Sometimes I have had great hand overs on ILS/ Glideslope but other times I have had to go around due to not being on ILS or Glideslope

The first image looks like once you turn left to heading 160 and descend to 3000ft you will be perfectly aligned to intercept both the localizer and glideslope for the ILS approach.

I don’t know what the second picture is referring to. You were not in a position yet to be cleared for the ILS, if you were being vectored for an ILS approach.

I think people might be missing the question. The answer is in the original post.

So it seems to me that you are asking if controllers are supposed to hand you over when you have actually intercepted the localizer. The answer is, yes.

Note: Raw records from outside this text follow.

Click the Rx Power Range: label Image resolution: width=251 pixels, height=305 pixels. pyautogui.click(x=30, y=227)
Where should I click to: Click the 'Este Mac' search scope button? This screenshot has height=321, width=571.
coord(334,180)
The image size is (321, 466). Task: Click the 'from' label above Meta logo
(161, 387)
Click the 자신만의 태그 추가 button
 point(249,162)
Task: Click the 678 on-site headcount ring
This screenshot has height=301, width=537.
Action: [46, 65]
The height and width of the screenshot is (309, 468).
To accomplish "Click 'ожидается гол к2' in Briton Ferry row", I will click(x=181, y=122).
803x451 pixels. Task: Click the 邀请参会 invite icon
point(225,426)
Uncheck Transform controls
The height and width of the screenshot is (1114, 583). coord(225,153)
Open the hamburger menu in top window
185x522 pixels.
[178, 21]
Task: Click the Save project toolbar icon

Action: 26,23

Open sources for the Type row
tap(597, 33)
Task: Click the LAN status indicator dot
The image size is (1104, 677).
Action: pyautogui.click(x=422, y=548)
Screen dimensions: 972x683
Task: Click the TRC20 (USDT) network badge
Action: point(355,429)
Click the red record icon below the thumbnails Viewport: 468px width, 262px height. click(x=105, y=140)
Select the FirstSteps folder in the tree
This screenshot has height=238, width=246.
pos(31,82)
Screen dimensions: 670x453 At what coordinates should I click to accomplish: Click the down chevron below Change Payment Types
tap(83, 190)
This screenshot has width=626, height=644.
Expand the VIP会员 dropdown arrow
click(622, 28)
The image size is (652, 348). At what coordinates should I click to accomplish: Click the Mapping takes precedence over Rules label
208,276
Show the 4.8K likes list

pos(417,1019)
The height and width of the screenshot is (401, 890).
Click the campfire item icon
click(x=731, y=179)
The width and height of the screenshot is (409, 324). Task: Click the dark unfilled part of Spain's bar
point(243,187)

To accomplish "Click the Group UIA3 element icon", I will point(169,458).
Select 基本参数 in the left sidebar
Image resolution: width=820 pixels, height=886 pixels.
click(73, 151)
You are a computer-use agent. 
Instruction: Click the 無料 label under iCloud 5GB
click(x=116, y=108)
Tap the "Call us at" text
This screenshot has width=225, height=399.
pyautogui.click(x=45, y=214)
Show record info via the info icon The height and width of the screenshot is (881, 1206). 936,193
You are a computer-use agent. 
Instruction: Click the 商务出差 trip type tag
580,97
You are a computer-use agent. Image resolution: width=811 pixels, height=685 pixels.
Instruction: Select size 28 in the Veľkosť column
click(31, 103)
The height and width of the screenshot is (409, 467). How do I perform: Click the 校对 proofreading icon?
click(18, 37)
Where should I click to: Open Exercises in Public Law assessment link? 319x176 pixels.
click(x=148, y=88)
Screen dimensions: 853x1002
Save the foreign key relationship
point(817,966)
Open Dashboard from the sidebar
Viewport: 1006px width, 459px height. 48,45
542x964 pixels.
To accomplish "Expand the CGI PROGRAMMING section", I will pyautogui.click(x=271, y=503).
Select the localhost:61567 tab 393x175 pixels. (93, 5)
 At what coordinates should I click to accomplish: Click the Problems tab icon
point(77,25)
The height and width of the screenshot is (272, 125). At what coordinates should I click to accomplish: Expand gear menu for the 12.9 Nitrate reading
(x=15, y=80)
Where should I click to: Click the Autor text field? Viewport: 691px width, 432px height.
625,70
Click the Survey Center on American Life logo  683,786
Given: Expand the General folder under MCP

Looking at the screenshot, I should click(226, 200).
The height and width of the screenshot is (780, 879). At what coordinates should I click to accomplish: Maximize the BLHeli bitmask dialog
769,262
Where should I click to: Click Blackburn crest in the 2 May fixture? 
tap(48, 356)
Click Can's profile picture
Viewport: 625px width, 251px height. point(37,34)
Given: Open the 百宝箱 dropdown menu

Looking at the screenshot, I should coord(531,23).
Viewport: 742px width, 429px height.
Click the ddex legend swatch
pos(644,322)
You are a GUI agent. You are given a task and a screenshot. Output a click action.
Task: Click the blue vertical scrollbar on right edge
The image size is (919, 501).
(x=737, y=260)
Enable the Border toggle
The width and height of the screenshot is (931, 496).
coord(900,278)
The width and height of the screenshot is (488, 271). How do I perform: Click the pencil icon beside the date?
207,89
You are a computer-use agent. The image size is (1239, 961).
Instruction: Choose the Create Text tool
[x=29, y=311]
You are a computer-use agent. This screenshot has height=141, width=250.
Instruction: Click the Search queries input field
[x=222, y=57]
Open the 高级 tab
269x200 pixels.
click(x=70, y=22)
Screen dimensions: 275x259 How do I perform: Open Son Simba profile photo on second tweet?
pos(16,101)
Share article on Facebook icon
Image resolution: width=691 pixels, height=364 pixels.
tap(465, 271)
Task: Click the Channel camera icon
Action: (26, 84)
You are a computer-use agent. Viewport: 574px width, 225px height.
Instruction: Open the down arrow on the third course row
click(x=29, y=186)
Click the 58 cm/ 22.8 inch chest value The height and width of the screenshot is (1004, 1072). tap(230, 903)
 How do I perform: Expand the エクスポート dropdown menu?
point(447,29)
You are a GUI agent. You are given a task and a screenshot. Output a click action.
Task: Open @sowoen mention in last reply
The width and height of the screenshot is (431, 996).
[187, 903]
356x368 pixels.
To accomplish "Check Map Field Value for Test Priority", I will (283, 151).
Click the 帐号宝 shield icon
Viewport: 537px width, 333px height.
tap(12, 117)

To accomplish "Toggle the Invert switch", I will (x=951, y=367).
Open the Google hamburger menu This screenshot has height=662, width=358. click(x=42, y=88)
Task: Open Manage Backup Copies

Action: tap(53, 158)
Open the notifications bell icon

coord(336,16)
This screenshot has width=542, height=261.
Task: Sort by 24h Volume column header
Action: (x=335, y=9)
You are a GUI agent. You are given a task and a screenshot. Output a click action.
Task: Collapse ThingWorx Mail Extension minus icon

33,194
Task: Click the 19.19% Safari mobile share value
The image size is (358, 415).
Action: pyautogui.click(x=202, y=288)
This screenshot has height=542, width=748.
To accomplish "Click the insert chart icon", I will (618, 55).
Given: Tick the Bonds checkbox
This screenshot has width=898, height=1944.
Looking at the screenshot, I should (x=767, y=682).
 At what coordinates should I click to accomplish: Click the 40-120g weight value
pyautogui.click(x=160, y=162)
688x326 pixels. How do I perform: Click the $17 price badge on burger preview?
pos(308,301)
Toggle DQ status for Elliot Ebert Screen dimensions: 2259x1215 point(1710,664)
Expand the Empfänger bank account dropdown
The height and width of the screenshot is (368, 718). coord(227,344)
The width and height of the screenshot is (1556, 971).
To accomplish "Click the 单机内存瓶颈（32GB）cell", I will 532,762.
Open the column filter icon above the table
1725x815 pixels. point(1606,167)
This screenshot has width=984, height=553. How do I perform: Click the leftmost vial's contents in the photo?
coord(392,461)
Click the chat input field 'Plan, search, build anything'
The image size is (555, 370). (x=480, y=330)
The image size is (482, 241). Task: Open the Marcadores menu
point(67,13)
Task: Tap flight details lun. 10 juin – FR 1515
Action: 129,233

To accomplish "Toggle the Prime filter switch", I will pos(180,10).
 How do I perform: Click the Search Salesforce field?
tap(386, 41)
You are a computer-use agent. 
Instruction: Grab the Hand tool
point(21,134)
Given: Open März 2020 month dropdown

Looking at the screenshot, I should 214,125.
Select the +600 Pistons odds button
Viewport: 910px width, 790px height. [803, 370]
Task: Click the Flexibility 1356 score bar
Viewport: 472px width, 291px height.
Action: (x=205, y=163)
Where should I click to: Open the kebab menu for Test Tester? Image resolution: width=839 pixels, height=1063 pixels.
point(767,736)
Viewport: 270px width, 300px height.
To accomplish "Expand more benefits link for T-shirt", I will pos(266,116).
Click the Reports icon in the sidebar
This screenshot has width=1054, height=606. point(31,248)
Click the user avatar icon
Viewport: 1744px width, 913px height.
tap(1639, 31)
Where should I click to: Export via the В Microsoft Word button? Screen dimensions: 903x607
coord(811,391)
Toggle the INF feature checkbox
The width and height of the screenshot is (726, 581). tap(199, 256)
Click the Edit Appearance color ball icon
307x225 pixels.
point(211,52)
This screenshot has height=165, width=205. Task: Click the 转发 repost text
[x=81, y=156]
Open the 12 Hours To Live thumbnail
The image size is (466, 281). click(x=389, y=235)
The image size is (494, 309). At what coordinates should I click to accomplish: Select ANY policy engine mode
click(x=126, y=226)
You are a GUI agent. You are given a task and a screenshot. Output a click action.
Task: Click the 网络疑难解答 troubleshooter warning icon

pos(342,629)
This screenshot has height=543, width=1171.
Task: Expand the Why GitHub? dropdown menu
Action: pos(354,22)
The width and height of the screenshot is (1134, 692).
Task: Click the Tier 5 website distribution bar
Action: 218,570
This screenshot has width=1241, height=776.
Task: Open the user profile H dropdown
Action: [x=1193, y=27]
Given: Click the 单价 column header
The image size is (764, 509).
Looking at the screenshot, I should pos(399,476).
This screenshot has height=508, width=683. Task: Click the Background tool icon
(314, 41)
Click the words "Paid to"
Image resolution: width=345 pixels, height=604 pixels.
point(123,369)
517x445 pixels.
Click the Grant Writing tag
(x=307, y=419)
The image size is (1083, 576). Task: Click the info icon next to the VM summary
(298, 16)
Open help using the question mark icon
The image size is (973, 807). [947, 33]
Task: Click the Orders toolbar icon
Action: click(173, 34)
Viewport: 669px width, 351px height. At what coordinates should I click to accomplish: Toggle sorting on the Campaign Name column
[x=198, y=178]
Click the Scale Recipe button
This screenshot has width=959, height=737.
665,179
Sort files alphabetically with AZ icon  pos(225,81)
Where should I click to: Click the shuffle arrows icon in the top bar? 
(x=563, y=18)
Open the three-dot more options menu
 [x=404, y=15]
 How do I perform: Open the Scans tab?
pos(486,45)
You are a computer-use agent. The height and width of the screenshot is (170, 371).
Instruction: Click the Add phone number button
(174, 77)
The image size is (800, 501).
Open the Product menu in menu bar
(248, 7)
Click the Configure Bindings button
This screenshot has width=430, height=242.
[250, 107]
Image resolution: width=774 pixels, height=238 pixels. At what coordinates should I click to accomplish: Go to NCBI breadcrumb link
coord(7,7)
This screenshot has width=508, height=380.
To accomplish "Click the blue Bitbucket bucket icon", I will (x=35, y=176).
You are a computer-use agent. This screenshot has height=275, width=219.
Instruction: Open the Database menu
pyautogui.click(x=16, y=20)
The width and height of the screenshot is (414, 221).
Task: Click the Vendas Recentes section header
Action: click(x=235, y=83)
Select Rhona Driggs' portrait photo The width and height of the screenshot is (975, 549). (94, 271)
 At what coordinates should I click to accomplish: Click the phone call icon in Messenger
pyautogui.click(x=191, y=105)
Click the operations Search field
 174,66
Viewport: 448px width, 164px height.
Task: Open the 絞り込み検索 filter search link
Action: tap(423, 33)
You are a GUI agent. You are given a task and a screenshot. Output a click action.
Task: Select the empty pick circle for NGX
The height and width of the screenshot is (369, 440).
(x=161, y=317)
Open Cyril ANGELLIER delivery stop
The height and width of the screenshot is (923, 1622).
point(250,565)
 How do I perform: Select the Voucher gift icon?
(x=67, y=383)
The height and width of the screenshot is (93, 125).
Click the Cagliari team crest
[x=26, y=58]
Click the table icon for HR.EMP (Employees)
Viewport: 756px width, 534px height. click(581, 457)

6.10.5 of the IFATC Manual states:

The Controller must have familiarized themselves with the instrument approach procedure and be able to visually determine when aircraft are established.

We are taught to only allow a frequency change once it is clear that the aircraft is fully established on the localizer, so the controller in your images should’ve waited before sending you over to the tower frequency.

I’ll reply to the first image since I was your controller in FMEE.

I remember perfectly that in Antananarivo center you asked for a Radar Vectors (RV) service 300 NM from the airport, that both the FAA and the IFATC manual for controllers agree that it is a purely VFR service, knowing that you had a established flight plan, that is, you could fly with IFR rules and you could have requested another approach that would have been more “realistic” such as ILS/GPS.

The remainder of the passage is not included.